▸ Article:
It's Up To You, New York

By Fernanda Diaz

Published October 3, 2006

He said that if he could make it there, then he could make it anywhere. He didn't say how, or why, but Frank Sinatra was sure that this was the case in his New York, New York. And even if, like him, we can't just wake up in the city that doesn't sleep and find that we're king of the hill (top of the heap), our New York, New York is still that place that provides success' ultimate measuring device. But "making it" here is also harder, and, unlike anywhere else, doesn't rely on just the usual factors like fortune, fame, or even name recognition. So why do we want to, and what does it mean to ultimately "make it" in the city that both represents opportunity and struggle?

If everyone who moved to New York didn't believe Frank's words, they wouldn't be here. If everyone who didn't live in New York didn't believe this, they wouldn't be expecting everyone they knew here to publish a book or land a starring role in Rent. That prototype of the New Yorker in the media, of creative and corporate excellence that comes off effortlessly yet neurotically, somehow drives all of us to want to be a part of it. Ideally, however, this high point comes from the good kind of ambition, where work means more than making a living but less than making a fortune.

▸ Recorded data:
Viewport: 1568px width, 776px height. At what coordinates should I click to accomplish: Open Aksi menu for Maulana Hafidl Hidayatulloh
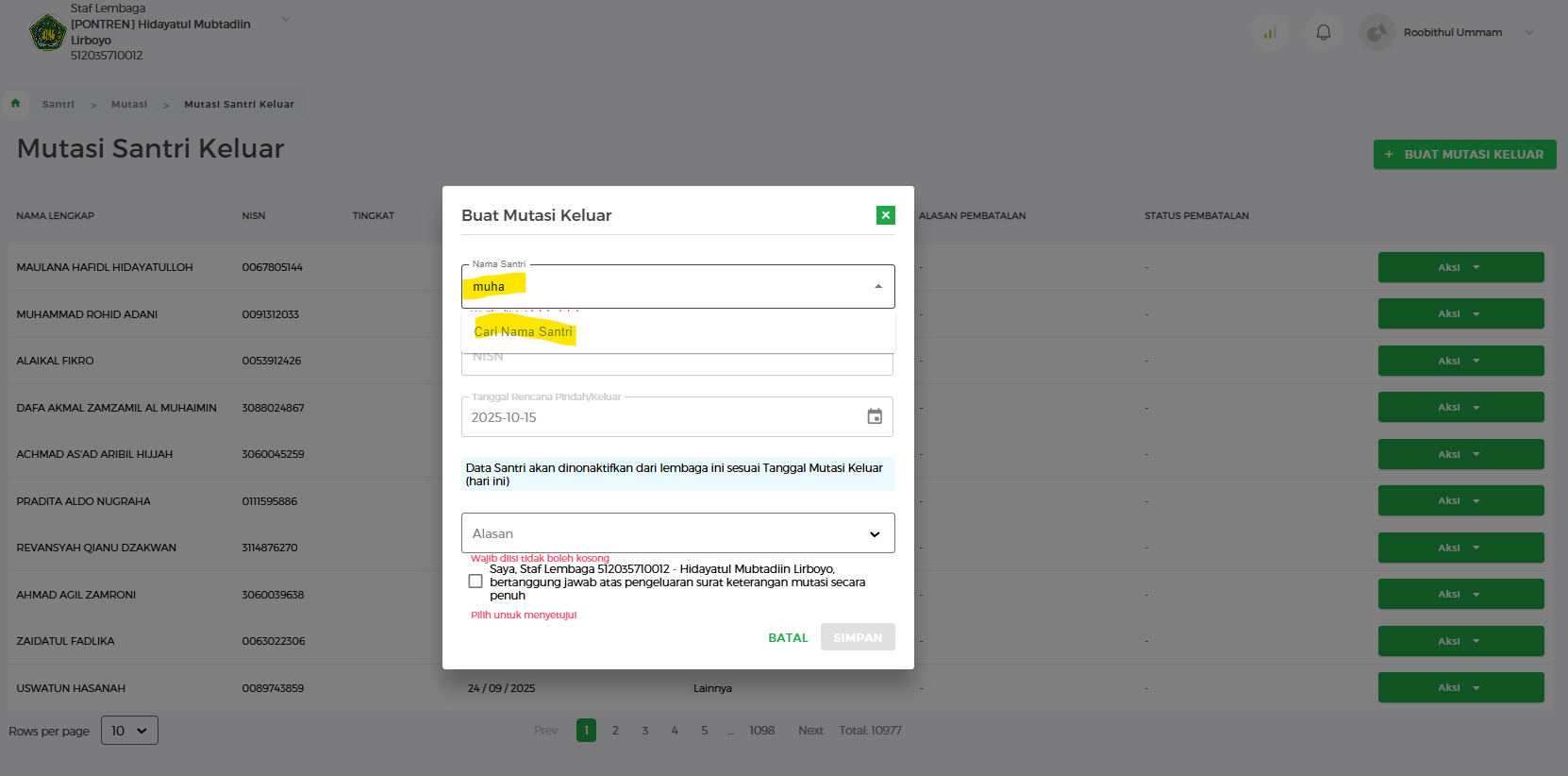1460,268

▸ Exercise requirements:
Reproduce verbatim the passage of the article on making it in New York that runs from "Published October 3, 2006" to "opportunity and struggle?", including both ends.

▸ Solution to the problem:
Published October 3, 2006

He said that if he could make it there, then he could make it anywhere. He didn't say how, or why, but Frank Sinatra was sure that this was the case in his New York, New York. And even if, like him, we can't just wake up in the city that doesn't sleep and find that we're king of the hill (top of the heap), our New York, New York is still that place that provides success' ultimate measuring device. But "making it" here is also harder, and, unlike anywhere else, doesn't rely on just the usual factors like fortune, fame, or even name recognition. So why do we want to, and what does it mean to ultimately "make it" in the city that both represents opportunity and struggle?